Objective
Email messages sent from Twilio SendGrid are capable of using HTML for styling and formatting of the message body. This guide covers our recommended best practices for using HTML email body styling.
Product
Email
Procedure
Duplicate versions
Ensure your email contains both plain text and HTML versions, so recipients can view your message using the mail client of their choice. If you only send HTML emails, and a recipient's server or mail client blocks HTML content, they will not see anything in your emails.
Character limits
Make sure that your email body does not exceed the following limitations:
Each line | maximum of 78 characters in length |
Continuous characters | maximum of 998 characters |
These limitations are called out in the official Internet Message Format spec (RFC 5322), section 2.1.1 - Line Length Limits.
Content-transfer-encoding MIME values
Note: Twilio SendGrid's API and Template Engine does not allow for changing the Content-Transfer-Encoding header. Setting the the Content-Transfer-Encoding header is only possible when sending SMTP messages.

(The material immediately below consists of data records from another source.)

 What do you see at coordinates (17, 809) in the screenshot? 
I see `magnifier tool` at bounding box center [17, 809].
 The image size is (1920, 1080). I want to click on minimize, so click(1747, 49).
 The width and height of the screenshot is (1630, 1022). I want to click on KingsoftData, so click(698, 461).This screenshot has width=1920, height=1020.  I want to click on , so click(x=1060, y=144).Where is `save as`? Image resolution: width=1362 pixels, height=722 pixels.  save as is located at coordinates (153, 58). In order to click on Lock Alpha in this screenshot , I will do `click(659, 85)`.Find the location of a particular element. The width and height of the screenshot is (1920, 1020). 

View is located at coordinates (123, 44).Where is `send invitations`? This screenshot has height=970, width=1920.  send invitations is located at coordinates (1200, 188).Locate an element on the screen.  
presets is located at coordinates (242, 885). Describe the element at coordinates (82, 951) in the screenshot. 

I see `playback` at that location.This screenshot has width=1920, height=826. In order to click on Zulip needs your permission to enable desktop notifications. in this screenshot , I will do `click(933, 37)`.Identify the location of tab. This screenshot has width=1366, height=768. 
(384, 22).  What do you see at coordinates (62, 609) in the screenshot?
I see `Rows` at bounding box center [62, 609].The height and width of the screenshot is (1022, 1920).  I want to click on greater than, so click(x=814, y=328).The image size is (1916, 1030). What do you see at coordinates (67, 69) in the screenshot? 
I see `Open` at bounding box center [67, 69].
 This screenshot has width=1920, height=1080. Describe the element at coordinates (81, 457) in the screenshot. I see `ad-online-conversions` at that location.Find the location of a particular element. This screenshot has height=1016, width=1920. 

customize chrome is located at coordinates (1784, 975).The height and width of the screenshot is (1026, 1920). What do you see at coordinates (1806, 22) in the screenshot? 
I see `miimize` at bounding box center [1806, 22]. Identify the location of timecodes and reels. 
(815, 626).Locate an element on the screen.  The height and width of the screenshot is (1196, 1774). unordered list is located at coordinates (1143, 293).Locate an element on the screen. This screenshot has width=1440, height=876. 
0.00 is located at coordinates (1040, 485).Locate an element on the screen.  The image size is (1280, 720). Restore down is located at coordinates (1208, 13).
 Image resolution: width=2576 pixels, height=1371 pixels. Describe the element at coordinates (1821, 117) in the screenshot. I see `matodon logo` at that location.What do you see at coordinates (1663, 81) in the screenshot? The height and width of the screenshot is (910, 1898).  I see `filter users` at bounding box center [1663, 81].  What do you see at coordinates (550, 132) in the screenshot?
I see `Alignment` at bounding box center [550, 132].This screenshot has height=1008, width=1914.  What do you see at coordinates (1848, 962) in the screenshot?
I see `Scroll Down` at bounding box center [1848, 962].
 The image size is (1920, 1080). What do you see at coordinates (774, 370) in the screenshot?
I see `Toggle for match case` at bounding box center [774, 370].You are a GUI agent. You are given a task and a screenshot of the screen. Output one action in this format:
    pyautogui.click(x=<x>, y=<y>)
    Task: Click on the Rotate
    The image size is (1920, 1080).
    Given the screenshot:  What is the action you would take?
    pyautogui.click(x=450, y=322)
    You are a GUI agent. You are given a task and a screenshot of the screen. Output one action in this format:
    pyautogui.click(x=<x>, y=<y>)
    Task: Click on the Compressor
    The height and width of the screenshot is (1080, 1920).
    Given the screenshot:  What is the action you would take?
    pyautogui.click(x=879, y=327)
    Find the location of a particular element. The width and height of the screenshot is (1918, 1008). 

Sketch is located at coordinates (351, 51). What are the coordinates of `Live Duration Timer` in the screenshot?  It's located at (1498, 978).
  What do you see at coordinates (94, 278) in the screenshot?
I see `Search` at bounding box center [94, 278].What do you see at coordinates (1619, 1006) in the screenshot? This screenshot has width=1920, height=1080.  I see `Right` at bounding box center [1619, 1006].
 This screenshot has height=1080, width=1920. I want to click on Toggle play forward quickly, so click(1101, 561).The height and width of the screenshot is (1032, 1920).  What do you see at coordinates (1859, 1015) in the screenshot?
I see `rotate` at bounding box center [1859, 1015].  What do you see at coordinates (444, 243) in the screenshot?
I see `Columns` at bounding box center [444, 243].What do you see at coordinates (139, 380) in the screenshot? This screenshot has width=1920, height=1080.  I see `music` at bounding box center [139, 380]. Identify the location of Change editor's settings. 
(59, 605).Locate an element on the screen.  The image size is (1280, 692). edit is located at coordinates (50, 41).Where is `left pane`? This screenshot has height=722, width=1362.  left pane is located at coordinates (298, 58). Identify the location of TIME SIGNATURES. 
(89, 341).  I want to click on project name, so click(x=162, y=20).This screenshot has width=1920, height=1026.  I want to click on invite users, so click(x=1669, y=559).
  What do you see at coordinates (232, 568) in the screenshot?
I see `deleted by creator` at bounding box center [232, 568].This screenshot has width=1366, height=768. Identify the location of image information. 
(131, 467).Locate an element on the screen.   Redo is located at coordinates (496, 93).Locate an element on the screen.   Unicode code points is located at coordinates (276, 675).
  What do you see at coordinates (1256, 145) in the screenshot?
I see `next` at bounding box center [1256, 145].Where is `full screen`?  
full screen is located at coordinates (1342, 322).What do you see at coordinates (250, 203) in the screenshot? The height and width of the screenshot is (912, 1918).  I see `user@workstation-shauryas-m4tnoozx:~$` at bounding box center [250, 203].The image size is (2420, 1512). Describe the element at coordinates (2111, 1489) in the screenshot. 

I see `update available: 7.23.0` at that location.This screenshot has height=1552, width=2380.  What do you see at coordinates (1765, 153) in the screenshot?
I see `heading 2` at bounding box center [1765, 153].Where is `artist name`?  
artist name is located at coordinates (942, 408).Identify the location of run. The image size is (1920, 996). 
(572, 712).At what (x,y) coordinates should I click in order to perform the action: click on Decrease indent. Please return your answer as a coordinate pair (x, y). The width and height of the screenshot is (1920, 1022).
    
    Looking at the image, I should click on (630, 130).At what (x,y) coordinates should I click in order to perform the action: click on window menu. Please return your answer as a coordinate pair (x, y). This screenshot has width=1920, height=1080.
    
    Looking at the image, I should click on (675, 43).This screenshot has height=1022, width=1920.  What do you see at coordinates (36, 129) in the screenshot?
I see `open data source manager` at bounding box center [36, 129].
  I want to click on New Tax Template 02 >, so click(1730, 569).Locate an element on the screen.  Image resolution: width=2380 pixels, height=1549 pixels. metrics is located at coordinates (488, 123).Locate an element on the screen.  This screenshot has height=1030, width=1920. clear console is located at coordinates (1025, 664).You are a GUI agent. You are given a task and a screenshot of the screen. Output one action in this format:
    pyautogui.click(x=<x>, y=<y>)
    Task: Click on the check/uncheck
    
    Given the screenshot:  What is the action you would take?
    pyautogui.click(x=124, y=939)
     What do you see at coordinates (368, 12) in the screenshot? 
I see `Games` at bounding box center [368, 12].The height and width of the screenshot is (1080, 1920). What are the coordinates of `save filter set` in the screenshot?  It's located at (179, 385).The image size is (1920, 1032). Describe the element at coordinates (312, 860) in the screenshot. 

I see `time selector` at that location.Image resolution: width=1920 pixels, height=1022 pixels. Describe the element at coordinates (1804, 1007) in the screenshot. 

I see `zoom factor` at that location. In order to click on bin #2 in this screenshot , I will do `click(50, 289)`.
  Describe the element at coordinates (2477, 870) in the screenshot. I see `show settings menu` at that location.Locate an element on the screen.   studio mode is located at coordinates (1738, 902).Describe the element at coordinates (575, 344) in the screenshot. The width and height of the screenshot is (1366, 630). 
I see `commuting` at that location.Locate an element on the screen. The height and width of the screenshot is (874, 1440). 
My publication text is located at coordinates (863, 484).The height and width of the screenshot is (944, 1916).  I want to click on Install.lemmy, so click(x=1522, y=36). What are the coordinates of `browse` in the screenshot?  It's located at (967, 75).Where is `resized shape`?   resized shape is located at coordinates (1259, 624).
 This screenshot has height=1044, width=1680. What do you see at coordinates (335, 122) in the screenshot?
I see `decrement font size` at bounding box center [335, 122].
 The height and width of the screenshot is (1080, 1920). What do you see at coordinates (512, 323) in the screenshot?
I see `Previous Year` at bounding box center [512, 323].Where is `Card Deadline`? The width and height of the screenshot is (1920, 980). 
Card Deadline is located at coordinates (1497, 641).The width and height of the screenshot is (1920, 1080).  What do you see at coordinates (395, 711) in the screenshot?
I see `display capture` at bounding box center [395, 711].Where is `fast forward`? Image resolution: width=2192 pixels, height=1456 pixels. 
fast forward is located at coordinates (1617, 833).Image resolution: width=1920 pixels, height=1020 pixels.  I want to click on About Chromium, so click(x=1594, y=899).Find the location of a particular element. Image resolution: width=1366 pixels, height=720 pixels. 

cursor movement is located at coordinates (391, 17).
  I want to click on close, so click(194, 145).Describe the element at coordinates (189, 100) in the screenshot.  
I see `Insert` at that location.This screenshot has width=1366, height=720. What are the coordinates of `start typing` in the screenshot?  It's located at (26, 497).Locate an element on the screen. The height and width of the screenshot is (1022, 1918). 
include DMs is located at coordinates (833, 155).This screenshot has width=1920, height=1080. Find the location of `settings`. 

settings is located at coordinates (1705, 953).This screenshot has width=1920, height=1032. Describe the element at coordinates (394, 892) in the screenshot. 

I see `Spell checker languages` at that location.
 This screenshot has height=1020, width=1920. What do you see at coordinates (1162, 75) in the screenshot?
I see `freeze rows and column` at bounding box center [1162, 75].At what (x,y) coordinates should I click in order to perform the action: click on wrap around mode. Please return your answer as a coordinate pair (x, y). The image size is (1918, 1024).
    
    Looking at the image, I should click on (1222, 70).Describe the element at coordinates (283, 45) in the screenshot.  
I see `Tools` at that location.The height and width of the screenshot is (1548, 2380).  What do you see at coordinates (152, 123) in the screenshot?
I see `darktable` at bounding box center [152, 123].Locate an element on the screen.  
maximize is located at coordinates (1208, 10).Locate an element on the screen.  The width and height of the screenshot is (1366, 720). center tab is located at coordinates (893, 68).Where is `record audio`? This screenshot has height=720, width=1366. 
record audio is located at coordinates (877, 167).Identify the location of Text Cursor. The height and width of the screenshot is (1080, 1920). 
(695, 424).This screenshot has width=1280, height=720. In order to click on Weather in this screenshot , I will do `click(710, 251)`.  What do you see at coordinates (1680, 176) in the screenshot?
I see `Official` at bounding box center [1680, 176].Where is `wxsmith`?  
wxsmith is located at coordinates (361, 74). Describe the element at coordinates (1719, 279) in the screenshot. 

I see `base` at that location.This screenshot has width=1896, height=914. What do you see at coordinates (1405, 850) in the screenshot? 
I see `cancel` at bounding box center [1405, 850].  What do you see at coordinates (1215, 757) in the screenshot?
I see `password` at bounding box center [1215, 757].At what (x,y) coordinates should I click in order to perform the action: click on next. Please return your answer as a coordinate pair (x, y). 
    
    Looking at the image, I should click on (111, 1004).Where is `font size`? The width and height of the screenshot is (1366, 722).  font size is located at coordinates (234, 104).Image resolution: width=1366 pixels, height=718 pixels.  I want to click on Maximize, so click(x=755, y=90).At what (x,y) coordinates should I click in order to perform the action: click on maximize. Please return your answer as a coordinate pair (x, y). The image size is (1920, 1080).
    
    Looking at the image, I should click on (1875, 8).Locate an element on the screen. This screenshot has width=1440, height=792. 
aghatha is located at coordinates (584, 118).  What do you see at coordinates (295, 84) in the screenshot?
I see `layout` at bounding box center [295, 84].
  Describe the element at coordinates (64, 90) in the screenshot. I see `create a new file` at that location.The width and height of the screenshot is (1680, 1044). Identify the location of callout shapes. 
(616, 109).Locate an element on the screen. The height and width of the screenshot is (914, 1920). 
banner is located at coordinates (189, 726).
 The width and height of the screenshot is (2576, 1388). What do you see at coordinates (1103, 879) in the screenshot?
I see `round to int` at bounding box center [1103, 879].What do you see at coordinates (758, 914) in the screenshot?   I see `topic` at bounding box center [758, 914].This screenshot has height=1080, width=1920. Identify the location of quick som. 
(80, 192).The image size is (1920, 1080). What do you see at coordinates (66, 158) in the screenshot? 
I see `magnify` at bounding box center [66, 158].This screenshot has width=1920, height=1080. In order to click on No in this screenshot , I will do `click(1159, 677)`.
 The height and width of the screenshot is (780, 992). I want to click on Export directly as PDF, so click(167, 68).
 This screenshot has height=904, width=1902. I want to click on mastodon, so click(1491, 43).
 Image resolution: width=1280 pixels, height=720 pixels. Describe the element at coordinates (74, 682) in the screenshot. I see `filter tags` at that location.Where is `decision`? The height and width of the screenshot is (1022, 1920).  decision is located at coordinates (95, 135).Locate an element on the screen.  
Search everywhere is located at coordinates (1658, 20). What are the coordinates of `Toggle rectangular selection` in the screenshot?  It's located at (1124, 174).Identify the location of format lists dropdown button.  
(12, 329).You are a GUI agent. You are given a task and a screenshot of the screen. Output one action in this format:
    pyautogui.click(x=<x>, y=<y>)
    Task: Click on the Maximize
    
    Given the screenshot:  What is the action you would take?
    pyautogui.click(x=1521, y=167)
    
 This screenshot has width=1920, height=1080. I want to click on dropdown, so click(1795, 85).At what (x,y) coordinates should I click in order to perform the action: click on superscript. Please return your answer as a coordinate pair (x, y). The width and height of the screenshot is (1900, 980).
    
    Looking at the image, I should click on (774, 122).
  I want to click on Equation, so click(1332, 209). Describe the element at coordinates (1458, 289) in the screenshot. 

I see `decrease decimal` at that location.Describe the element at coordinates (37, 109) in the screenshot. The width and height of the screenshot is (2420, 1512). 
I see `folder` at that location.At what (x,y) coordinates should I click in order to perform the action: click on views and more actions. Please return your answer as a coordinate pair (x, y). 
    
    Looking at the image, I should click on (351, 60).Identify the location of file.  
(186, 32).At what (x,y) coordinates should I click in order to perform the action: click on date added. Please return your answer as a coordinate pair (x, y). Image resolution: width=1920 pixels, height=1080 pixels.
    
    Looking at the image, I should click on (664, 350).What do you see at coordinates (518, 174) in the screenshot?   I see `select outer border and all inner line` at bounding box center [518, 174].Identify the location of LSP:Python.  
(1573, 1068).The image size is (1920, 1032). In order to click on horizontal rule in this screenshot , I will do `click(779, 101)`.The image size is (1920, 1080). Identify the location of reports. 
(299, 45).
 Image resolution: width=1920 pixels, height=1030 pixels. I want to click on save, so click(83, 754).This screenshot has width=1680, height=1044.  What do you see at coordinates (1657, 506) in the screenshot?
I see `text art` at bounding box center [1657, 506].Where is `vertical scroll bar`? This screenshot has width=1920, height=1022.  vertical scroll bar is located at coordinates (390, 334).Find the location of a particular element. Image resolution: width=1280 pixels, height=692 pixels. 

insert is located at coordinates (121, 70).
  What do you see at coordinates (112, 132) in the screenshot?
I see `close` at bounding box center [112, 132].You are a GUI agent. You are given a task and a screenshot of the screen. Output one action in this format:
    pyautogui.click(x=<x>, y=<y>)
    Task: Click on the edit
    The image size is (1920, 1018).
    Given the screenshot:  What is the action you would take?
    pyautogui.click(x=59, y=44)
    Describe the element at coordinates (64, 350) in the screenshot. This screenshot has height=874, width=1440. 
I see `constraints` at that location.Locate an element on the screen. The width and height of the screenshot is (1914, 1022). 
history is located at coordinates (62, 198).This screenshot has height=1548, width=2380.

Twilio SendGrid recommends to not use the quoted-printable
MIME value for content-transfer-encoding to help resolve any issues with the presentation of your email messages in common mail clients. When this value is used, the following issues may be seen:
- Some mail clients (such as Outlook and Thunderbird) appear to insert double spacing line breaks at every line. The reason is that the content-transfer-encoding value in MIME is set to
quoted-printable
which adds Carriage Return Line Feed (CRLF) line breaks to the source content of the email. To alleviate this problem, please do the following:- If you can customize the MIME settings for your email, set the Content-Transfer-Encoding value to
7bit
. - Ensure that your content follows the line length limits.
- If you can customize the MIME settings for your email, set the Content-Transfer-Encoding value to
- The
quoted-printable
value may also cause hard line breaks to appear as CRLF characters in the source of an email with the character combination of=0D
in the source. This only happens with 'quoted-printable' (Content-Transfer-Encoding set in MIME) emails.